Voters' opinions of the Republican Party are now at an all-time low. According to a new WSJ/NBC poll (PDF), Americans' esteem for the Republican Party is at the lowest level ever found in the 21 years they have asked the question. When asked to rate their feelings about the Republican Party the results were:
WSJ/NBC (PDF) (8/5-9)
Opinion about Republican Party
Very Positive 6
Somewhat Positive 18
Neutral 28
Somewhat Negative 24
Very Negative 22The American people have a significantly lower opinion of the Republican Party now than they did at the height of the the 2006 or 2008 elections in which Democrats made large gains. Fortunately for Democrats, while popular opinion about the party has taken a beating, voters still view it more positively than they do the Republican Party. The Democratic Party rated total positive 33 percent to total negative 44 percent, while the Republican Party had total positive 24 percent to total negative 46 percent.

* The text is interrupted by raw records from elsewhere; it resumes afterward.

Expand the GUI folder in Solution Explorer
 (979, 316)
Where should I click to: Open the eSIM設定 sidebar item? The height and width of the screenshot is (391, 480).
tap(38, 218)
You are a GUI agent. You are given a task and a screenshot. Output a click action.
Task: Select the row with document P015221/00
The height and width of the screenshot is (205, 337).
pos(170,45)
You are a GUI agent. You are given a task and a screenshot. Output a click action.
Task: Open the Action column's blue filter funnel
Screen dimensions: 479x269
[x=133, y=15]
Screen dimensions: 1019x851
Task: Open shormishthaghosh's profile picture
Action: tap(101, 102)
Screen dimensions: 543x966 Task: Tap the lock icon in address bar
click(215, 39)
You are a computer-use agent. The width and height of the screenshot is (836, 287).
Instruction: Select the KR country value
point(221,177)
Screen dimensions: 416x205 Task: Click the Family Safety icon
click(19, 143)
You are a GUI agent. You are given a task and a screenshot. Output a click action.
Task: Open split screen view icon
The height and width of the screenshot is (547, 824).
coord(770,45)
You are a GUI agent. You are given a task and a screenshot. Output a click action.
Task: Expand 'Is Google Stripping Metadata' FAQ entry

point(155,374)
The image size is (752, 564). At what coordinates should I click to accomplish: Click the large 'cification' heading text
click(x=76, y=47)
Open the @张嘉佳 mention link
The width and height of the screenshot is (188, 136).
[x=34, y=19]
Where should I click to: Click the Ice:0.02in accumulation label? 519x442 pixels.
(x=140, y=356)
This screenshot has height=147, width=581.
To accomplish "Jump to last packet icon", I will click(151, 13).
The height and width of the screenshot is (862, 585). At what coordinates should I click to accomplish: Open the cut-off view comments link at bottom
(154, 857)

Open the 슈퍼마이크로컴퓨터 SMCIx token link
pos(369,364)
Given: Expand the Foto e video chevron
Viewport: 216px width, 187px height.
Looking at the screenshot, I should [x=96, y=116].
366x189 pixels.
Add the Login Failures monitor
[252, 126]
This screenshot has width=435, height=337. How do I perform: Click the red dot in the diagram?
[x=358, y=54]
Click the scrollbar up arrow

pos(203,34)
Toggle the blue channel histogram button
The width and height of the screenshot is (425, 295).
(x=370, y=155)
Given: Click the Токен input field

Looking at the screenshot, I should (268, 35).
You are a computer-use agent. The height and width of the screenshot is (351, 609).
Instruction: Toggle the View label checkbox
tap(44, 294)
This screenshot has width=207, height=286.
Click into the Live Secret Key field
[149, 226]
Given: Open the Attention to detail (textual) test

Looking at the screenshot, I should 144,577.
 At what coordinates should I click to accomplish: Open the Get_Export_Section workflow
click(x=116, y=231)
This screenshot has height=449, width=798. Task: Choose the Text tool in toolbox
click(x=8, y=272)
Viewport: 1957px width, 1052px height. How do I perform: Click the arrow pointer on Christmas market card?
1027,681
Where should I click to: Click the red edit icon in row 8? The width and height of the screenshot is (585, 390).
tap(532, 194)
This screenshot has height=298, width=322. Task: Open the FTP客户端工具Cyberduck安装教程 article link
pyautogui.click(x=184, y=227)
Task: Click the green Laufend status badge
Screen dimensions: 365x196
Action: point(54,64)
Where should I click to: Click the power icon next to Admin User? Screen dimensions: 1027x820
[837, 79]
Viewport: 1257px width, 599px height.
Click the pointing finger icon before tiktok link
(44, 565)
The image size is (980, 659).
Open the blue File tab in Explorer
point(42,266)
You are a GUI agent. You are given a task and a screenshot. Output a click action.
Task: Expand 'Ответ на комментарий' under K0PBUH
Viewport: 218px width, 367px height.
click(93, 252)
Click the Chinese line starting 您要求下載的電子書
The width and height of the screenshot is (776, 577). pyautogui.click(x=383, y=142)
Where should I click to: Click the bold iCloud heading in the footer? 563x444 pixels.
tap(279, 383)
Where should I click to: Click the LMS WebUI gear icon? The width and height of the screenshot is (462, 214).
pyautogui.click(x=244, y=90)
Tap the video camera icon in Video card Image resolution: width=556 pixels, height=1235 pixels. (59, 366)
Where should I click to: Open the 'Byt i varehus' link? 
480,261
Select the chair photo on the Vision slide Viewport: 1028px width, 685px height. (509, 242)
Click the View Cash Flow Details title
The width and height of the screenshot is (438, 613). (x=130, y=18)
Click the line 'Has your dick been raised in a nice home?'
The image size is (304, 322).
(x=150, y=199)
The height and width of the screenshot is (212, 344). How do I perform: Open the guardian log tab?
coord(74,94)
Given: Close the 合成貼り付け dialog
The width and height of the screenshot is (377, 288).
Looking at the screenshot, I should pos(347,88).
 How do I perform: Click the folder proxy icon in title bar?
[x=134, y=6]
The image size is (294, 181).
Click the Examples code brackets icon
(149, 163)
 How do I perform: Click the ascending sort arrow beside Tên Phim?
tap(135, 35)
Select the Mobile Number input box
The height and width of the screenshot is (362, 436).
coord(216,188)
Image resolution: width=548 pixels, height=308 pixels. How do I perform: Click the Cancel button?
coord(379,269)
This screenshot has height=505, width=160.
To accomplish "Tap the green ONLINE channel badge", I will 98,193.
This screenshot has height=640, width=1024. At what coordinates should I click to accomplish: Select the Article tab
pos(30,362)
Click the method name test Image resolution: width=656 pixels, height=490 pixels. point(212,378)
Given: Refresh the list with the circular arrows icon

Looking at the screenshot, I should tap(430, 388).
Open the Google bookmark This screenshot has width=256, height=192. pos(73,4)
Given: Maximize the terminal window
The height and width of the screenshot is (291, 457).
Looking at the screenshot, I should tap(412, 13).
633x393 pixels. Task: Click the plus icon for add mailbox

This sort of thing is, of course, extremely worrying to Obama, Axelrod, Rahm, Reid, Pelosi, et al. It suggests that they can't lose, despite all their best efforts to make the doom-and-gloom, pro-Pug prognostications of the corporate media come true. They've continued Bush's most unpopular policies, both his unpopular wars, and given the store away to Wall Street. Jeez, what's a party gotta do to give away an election these days?
But they needn't fret. Obama isn't the leader of the Confederate Democrats for nothin'. As David Sirota has discovered, the O-man is way ahead of them. (Via Avedon)
In recent months, President Obama reversed his campaign promises on trade issues - first by dropping his pledge to renegotiate NAFTA and then by pushing to pass NAFTA-style trade agreements with South Korea, Panama and Colombia. Now, with the unemployment crisis persisting, the key jobs question is once again front a center in American politics. Specifically: How do we create jobs here at home and build our most valuable 21st century industries?
The first and foremost answer is that our government should stop doing stuff like the program described in this stunning new report from Information Week:
U.S. To Train 3,000 Offshore IT Workers
Despite President Obama's pledge to retain more hi-tech jobs in the U.S., a federal agency run by a hand-picked Obama appointee has launched a $22 million program to train workers, including 3,000 specialists in IT and related functions, in South Asia.
Following their training, the tech workers will be placed with outsourcing vendors in the region that provide offshore IT and business services to American companies looking to take advantage of the Asian subcontinent's low labor costs...
The outsourcing program (is) sure to draw the most fire from critics. While Obama acknowledged that occupations such as garment making don't add much value to the U.S. economy, he argued relentlessly during his presidential run that lawmakers needed to do more to keep hi-tech jobs in IT, biological sciences, and green energy in the country.
Now look, I'm all for a robust foreign aid budget - we don't do nearly enough to help the developing world. However, using foreign aid money to specifically help private corporations "take advantage of low labor costs" in the developing world - that's not "aid," that's rank taxpayer subsidization of for-profit exploitation.
(emphasis in the original)
It's this sort of backward-looking, inside-the-corporate-envelope thinking that could once again lose the day for the Dems. What genius! While people are screaming for help because they need jobs and will vote for anyone who provides them, the Democrat leader has gone out of his way to help greedy corporations move even more of our jobs overseas so they can pocket even higher profits plundering Asia and exploiting the workers in other countries, too.
This kind of initiative is bound to reverse that frightening pro-Democrat trend, making even more voters stay away from the polls on election day because, after all, what difference is there between the parties anyway? Less and less every day. Vote for the GOP and you get terrifying, ludicrous, insane, anti-everything-but-corporations-and-war policies. Vote for the Dems and you get the same pigs dressed up with new hairdos and a fresh shade of lipstick. Why bother?
Robert Gibbs and his ilk will keep the Dem base home and copying the Pubs will keep everybody else away. Result? The only ones who will show up on election day with be the knuckle-dragging, foaming-at-the-mouth, rabid-as-a-skunk-with-rabies wingnut Right, and the Dems will once again have avoided an obvious and easy victory.
Personally, I am filled with admiration for their ingenuity.